## Supplied records
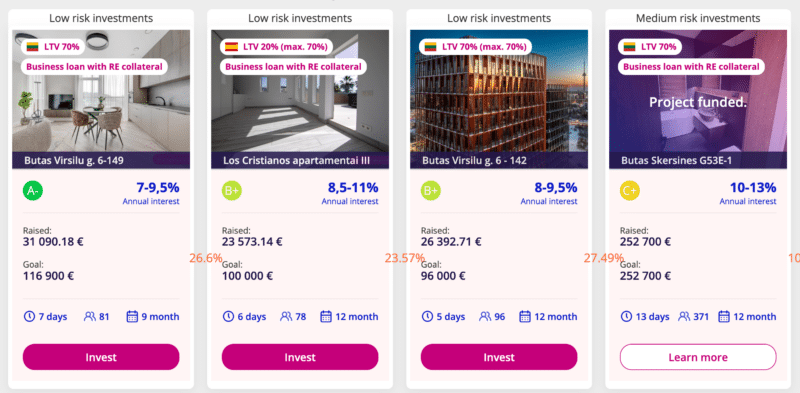Click the clock icon next to 7 days
The image size is (800, 393).
[30, 316]
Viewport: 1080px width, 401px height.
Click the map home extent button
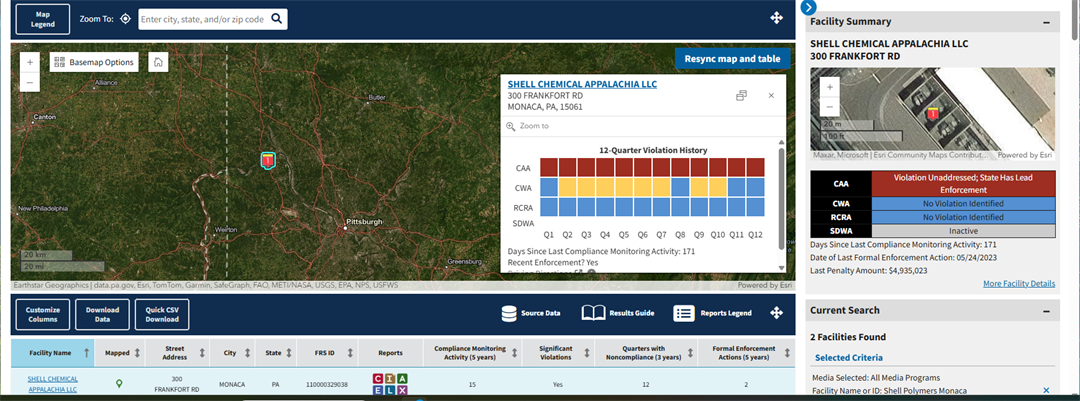[x=158, y=62]
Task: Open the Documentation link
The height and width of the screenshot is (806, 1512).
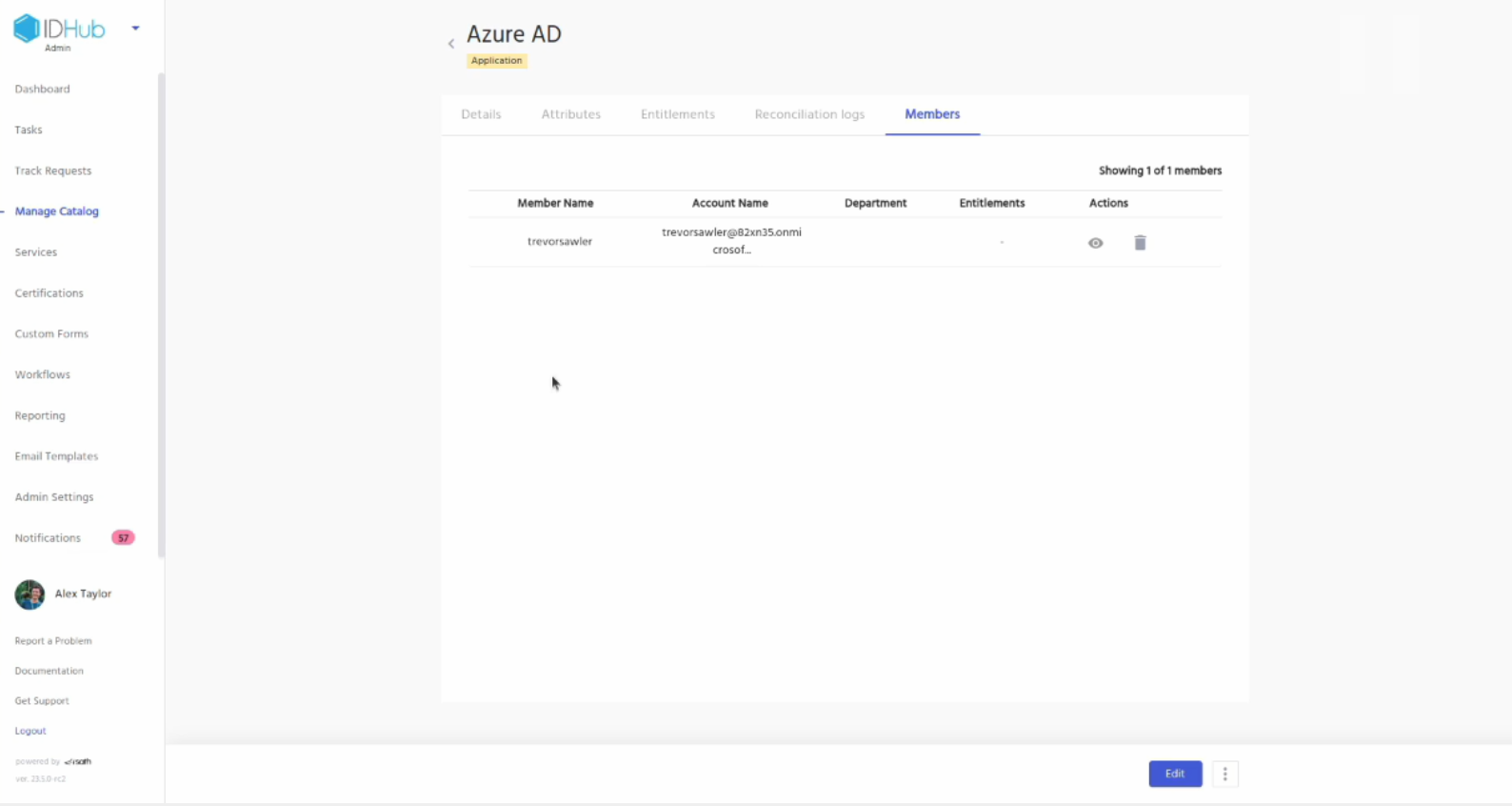Action: tap(49, 671)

## Task statement
What is needed is an exact copy of the lines from the one containing "The height and" through the last line of the records, with every picture left out.

## Response to this exercise
The height and width of the screenshot is (806, 1512).
Action: tap(49, 671)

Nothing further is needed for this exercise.